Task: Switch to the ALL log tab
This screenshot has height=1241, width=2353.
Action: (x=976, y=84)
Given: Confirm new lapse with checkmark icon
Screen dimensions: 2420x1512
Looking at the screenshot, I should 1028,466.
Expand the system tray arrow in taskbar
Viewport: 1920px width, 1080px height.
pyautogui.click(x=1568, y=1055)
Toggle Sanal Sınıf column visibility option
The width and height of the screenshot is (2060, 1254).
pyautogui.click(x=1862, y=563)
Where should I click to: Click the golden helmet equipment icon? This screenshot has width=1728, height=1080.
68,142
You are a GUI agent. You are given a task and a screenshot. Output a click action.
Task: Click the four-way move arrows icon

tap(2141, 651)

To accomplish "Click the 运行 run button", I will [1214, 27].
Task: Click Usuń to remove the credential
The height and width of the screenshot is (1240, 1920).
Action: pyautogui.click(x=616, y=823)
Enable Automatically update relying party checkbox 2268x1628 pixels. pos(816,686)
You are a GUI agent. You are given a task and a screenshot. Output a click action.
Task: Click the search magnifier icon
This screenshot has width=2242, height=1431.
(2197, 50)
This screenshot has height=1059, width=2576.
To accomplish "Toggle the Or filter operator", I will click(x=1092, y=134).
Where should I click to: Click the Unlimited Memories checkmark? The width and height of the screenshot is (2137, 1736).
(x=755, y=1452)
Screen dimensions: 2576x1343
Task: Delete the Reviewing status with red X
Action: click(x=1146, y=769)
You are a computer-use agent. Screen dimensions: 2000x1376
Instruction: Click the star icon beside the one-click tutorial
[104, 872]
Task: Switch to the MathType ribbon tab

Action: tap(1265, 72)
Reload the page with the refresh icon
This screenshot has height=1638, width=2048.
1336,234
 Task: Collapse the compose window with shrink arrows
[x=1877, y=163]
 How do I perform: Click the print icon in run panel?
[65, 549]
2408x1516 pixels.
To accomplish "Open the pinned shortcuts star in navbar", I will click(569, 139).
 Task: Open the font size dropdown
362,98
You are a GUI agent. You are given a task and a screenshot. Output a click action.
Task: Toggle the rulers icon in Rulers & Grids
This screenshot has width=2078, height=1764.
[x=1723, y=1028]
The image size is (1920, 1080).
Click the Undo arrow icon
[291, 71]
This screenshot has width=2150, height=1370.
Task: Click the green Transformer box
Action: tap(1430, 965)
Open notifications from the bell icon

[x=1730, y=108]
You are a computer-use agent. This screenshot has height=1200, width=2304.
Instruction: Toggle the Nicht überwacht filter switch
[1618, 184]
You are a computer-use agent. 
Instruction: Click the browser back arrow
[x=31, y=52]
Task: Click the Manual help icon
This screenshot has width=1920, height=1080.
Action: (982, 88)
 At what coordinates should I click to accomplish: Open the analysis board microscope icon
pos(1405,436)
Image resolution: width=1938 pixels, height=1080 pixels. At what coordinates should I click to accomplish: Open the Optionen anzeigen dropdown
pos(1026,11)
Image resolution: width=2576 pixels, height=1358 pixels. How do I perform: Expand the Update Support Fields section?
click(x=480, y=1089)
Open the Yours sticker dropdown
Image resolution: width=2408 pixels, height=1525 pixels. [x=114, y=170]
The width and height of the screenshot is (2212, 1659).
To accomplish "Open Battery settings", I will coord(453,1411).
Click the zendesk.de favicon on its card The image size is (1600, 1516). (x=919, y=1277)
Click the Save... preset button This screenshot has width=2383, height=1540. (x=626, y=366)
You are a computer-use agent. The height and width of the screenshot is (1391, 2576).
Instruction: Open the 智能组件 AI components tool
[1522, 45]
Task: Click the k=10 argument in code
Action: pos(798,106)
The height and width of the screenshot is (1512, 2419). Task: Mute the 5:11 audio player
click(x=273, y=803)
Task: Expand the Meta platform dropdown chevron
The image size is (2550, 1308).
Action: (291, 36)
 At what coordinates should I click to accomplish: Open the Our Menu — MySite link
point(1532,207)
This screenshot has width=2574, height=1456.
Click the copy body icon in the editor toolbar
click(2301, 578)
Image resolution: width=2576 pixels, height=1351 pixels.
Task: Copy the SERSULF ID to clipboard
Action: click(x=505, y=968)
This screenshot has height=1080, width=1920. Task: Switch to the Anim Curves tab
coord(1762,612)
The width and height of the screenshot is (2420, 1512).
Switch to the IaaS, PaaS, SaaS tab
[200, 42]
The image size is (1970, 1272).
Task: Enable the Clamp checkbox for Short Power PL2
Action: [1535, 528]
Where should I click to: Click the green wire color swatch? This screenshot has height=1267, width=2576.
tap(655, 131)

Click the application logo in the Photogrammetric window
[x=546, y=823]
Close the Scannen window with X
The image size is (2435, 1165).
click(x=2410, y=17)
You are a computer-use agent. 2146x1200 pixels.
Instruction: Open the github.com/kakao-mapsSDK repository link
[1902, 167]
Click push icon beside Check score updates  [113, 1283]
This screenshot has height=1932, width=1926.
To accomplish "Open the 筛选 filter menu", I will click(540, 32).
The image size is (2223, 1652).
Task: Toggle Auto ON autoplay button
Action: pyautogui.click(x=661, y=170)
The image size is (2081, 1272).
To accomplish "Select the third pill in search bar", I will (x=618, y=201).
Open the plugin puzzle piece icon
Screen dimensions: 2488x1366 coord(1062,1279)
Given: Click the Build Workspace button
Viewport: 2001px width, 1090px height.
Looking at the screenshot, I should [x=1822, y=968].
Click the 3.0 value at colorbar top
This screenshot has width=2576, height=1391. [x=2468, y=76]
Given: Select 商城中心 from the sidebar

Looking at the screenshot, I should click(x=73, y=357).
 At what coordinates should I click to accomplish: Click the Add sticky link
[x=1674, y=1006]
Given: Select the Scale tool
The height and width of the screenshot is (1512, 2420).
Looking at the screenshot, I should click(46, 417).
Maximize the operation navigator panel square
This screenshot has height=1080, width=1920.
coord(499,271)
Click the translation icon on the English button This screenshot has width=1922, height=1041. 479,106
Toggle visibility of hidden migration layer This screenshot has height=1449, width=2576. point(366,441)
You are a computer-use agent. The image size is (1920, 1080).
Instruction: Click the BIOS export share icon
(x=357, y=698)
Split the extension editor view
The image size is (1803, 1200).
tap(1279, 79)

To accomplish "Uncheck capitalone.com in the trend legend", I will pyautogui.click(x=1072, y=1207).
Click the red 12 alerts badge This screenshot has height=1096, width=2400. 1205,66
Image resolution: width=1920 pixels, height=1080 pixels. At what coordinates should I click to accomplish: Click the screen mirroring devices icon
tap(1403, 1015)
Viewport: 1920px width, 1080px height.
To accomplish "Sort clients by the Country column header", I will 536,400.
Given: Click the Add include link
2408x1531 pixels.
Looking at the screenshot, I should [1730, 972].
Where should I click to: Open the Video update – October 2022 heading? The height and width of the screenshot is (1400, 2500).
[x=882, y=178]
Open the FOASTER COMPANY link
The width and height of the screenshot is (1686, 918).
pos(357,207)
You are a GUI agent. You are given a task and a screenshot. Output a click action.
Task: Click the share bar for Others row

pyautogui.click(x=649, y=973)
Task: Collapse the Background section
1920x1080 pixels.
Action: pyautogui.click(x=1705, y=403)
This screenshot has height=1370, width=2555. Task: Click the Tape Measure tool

==============================

### TASK INSTRUCTIONS
Go through the material line by line, tally each line containing "visibility", and give the total only.

### EXERCISE OUTPUT
2